Second, primarily in view in this context would be the sin of participating in the false teaching, such as Hymenaeus, Alexander (1:20) and Philetus (2 Tim 2:17) were charged with. This would have included actual teaching (1:3; 4:1-3; 6:3) and more generally promoting the strife and dissension that went with the movement (1:4-5; 6:4-5).
Of course, these rules would apply in any case in which an elder willfully transgressed the revealed will of God in matters of faith and practice. But the standard for determining sin must be Scripture, and areas of faith and practice in which opinions differ because the teaching of Scripture is not clear or is capable of more than one reasonable interpretation ought not to be so categorized. The purpose of this process was to deal with actual, identifiable sin.

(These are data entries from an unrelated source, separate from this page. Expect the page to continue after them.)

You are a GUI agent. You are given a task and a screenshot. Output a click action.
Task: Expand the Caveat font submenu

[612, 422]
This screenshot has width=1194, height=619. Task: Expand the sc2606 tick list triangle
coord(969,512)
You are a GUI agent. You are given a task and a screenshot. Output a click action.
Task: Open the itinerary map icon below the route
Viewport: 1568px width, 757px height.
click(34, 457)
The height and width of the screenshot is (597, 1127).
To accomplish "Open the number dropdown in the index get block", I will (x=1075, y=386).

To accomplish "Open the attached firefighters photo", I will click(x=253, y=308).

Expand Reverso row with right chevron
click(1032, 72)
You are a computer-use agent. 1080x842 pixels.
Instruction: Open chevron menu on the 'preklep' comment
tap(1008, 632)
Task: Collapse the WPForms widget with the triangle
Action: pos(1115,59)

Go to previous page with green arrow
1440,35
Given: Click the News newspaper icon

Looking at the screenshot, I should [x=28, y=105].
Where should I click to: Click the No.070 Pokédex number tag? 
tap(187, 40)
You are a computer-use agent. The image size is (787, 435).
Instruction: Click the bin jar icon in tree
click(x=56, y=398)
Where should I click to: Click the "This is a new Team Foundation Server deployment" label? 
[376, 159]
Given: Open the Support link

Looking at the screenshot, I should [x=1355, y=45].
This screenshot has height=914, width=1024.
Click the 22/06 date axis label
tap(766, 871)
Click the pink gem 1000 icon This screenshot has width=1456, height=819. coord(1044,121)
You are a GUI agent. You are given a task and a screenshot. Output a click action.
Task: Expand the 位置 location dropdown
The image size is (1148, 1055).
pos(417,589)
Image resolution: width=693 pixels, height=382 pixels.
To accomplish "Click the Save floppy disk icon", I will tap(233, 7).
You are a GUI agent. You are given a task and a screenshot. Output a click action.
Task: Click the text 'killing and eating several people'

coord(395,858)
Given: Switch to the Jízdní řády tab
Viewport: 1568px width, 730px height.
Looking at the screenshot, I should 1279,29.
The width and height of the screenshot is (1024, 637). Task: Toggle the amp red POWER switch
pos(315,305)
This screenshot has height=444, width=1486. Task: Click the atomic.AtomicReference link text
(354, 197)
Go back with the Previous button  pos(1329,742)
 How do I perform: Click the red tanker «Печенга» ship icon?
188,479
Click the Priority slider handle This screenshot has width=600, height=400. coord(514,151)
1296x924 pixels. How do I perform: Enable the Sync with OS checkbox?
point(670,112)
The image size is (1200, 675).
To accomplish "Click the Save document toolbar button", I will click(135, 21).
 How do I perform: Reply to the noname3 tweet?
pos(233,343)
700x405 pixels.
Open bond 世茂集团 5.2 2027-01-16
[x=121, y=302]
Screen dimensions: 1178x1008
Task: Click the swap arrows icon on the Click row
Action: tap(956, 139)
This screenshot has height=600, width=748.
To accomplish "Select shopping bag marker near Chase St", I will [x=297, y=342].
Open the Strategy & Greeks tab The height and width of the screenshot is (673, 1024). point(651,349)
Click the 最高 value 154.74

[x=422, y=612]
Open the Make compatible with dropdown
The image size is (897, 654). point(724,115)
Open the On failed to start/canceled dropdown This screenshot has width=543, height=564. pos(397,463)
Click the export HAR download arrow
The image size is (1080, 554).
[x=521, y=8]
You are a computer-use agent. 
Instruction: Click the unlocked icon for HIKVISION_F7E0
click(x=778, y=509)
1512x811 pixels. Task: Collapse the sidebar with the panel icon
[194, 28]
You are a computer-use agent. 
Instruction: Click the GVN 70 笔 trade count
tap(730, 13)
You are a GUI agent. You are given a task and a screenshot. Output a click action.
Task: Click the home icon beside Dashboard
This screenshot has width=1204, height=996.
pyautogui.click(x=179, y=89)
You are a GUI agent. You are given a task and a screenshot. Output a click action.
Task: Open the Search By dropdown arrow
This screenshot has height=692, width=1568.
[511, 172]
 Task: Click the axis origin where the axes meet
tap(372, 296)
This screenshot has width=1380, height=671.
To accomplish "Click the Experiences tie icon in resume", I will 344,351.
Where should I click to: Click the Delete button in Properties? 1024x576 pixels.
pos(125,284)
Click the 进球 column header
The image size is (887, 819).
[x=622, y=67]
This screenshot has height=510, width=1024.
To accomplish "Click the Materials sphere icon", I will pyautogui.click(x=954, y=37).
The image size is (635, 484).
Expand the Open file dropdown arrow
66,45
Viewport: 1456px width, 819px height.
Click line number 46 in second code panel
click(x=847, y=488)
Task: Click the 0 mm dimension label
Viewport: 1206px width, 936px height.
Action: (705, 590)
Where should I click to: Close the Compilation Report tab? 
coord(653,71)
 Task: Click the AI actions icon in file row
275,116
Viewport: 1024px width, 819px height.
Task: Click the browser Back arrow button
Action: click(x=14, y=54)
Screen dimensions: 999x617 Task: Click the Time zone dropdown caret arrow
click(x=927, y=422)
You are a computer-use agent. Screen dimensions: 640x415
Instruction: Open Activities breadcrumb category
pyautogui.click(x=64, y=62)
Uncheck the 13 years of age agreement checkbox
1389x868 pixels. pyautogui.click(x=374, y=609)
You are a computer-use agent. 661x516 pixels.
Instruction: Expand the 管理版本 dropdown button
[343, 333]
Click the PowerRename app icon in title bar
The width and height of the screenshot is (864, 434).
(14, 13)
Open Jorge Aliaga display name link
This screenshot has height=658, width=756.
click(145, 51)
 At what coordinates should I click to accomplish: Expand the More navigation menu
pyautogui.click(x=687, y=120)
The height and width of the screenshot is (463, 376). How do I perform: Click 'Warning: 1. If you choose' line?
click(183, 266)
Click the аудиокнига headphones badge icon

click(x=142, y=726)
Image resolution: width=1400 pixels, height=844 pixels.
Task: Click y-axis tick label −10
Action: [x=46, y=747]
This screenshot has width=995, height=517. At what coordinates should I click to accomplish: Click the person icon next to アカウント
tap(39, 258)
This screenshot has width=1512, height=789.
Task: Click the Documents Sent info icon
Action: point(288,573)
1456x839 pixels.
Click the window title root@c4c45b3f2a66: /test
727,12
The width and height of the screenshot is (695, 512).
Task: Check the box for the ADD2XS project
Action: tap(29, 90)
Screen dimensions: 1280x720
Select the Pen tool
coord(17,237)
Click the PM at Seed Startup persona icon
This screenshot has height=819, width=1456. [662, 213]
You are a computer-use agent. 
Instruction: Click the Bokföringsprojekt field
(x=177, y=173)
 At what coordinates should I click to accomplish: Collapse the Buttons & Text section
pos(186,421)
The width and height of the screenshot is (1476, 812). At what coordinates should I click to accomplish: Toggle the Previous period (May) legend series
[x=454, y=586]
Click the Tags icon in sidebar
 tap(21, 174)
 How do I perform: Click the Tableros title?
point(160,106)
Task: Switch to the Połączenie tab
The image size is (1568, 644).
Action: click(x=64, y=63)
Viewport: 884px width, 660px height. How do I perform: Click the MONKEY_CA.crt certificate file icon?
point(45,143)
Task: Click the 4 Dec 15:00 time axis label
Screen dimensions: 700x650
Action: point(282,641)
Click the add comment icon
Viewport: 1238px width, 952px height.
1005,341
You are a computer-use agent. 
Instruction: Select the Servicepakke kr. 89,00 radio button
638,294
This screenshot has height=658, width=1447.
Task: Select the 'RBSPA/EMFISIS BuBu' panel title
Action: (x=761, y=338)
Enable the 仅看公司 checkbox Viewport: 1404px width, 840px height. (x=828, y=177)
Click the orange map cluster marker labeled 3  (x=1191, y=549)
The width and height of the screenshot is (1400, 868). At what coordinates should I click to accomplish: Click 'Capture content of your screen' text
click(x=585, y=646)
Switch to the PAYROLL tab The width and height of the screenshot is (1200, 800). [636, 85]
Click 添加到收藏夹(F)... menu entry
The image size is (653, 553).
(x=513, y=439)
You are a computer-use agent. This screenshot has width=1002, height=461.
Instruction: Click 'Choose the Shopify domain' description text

This raises a serious question for us: Granted that divergent views on certain issues (separation from the world, eschatology, gifts of the Spirit, the role of women in the church) may ill-suit one to ministry in one church or denomination or another, ought such divergence to be met with disciplinary measures? Or was Martin Luther, whom the Catholic Church branded a heretic, right to attribute to the devil Zwingli's interpretation of the Lord's Supper (that Christ meant that the bread and the wine are only symbols of his body and blood) and label the Swiss reformer a fanatic? To bring this kind of debate into the context of these instructions about discipline is a dangerous thing. It is equally dangerous to fail to discipline Christians known to be involved in actual sin: sexual immorality, marital infidelity, dishonesty, spreading rumors, promulgating false doctrine.